For the interval \(\left( {1,1.5} \right)\), and \(h = 0.5\).

Substitute 0.5 for h in the equation \({v_{avg}} = \frac{{6.28h - 1.86{h^2}}}{h}\).

\(\begin{aligned}{c}{v_{avg}} &= \frac{{6.28\left( {0.5} \right) - 1.86{{\left( {0.5} \right)}^2}}}{{0.5}}\\ &= 5.35\;{\rm{m/s}}\end{aligned}\)

For the interval \(\left( {1,1.1} \right)\), and \(h = 0.1\).

Substitute 0.1 for h in the equation \({v_{avg}} = \frac{{6.28h - 1.86{h^2}}}{h}\).

\(\begin{aligned}{c}{v_{avg}} &= \frac{{6.28\left( {0.1} \right) - 1.86{{\left( {0.1} \right)}^2}}}{{0.1}}\\ &= 6.094\;{\rm{m/s}}\end{aligned}\)

For the interval \(\left( {1,1.01} \right)\), and \(h = 0.01\).

Substitute 0.01 for h in the above equation.

\(\begin{aligned}{v_{avg}} &= \frac{{6.28\left( {0.01} \right) - 1.86{{\left( {0.01} \right)}^2}}}{{0.01}}\\ &= 6.2614\;{\rm{m/s}}\end{aligned}\)

For the interval \(\left( {1,1.001} \right)\), \(h = 0.001\).

Substitute 0.001 for h in the equation \({v_{avg}} = \frac{{6.28h - 1.86{h^2}}}{h}\).

\(\begin{aligned}{c}{v_{avg}} &= \frac{{6.28\left( {0.001} \right) - 1.86{{\left( {0.001} \right)}^2}}}{{0.001}}\\ &= 6.27814\;{\rm{m/s}}\end{aligned}\)

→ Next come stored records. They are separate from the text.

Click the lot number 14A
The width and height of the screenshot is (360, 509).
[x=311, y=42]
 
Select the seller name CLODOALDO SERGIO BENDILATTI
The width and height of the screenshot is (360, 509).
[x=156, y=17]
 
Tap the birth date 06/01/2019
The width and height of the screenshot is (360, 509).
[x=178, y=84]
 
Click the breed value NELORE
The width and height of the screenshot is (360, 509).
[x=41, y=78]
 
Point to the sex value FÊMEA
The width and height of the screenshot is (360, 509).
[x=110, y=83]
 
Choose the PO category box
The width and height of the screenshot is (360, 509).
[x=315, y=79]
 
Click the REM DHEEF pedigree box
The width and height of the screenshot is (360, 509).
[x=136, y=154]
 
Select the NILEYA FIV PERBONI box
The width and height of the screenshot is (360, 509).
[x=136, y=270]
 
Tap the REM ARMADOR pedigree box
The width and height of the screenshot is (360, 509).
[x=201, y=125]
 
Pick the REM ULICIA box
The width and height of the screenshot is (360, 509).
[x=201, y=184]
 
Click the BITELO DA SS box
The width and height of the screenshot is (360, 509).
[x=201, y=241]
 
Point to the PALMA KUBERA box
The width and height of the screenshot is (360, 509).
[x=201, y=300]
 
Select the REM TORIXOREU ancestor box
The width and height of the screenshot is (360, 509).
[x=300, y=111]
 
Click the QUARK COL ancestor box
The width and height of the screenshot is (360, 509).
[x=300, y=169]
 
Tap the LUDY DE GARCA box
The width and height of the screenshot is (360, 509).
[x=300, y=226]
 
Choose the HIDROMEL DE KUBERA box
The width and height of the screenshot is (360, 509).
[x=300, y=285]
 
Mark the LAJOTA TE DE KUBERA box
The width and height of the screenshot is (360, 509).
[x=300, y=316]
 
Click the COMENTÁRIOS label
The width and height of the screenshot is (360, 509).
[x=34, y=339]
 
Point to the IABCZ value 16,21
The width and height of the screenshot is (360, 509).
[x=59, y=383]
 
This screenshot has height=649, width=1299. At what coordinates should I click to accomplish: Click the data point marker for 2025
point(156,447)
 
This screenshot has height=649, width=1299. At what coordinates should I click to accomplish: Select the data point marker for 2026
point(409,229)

The instantaneous velocity

The instantaneous velocity can be calculated by the expression \(\mathop {\lim }\limits_{h \to 0} {v_{avg}}\) as shown below:

\(\begin{aligned}{c}\mathop {\lim }\limits_{h \to 0} {v_{avg}} &= \mathop {\lim }\limits_{h \to 0} \frac{{6.28h - 1.86{h^2}}}{h}\\ &= \mathop {\lim }\limits_{h \to 0} \left( {6.28 - 1.86h} \right)\\ &= 6.28\end{aligned}\)

So, the instantaneous velocity is 6.28 m/s.